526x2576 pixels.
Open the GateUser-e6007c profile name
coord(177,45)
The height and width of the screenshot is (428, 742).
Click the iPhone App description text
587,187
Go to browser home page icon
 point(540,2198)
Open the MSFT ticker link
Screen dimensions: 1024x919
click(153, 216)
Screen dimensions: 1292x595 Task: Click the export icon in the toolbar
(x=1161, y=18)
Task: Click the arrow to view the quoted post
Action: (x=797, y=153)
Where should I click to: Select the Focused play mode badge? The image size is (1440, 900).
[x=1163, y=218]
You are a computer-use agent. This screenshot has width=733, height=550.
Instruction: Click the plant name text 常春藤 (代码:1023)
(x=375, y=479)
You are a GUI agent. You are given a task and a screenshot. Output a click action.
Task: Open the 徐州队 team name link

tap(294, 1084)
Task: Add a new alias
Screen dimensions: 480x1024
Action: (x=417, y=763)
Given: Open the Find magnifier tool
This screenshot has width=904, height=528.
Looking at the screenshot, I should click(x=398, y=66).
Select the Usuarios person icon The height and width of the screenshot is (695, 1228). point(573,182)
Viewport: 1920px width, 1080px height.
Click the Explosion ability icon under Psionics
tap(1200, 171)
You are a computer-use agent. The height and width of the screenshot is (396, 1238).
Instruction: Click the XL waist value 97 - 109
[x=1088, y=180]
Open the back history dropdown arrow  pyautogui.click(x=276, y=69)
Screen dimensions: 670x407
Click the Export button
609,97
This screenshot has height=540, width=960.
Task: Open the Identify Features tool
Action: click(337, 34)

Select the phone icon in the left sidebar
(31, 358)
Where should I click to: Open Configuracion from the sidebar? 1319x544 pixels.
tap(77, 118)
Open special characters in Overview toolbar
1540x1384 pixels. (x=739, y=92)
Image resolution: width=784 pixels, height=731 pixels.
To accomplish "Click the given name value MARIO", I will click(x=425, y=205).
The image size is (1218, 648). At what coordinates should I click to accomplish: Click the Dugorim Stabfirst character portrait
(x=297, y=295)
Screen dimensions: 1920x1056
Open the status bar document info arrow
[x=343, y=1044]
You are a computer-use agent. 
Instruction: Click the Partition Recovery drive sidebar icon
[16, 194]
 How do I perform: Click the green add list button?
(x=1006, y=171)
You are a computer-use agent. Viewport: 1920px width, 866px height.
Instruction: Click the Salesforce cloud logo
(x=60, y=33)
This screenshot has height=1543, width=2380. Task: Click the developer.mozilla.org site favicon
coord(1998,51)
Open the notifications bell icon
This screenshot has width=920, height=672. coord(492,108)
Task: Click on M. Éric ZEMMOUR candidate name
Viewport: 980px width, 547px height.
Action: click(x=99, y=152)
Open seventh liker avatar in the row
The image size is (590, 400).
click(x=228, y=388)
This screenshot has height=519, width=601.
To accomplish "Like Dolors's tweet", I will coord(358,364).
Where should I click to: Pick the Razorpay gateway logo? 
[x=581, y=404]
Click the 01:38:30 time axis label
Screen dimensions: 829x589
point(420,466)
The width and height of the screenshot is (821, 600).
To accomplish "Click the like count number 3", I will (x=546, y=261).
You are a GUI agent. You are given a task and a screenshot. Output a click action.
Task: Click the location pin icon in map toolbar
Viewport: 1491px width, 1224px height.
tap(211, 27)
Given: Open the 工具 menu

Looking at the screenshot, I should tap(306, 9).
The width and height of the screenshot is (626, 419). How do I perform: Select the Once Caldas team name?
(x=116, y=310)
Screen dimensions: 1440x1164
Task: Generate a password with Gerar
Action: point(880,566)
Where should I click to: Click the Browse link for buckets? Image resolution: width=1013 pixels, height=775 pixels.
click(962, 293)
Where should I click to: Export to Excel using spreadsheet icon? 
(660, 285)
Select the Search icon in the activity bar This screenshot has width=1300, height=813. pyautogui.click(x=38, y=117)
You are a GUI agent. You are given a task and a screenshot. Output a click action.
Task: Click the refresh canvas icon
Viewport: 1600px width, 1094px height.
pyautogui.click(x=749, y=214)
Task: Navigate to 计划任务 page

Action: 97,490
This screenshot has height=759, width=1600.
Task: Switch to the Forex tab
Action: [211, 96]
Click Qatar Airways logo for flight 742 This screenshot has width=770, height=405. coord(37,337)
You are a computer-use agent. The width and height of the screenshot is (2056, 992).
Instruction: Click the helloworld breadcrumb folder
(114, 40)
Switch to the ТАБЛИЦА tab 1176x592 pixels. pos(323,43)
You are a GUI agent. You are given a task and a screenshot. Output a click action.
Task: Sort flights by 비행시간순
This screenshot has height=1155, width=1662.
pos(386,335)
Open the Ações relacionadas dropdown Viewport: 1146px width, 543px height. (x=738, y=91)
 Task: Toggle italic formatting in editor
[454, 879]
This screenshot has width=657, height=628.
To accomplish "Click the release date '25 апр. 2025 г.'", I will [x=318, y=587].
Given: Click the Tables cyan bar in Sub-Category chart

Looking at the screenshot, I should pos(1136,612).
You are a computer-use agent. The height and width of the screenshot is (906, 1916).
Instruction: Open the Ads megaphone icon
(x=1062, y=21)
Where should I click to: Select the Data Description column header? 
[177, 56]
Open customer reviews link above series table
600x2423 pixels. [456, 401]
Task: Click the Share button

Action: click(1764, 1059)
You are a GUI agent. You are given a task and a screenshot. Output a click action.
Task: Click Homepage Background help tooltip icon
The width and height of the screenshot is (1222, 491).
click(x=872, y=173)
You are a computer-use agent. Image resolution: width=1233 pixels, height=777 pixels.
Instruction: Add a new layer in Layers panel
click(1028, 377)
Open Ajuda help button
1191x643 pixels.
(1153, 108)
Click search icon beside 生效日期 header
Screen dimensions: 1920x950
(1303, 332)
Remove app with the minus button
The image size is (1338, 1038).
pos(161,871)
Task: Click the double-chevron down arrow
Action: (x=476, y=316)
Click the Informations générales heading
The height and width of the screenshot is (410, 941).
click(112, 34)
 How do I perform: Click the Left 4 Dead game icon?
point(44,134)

(About this task) Show every line of the listing containing the string "dropdown" by copying it.

(Response)
Open the back history dropdown arrow  pyautogui.click(x=276, y=69)
Open the Ações relacionadas dropdown Viewport: 1146px width, 543px height. (x=738, y=91)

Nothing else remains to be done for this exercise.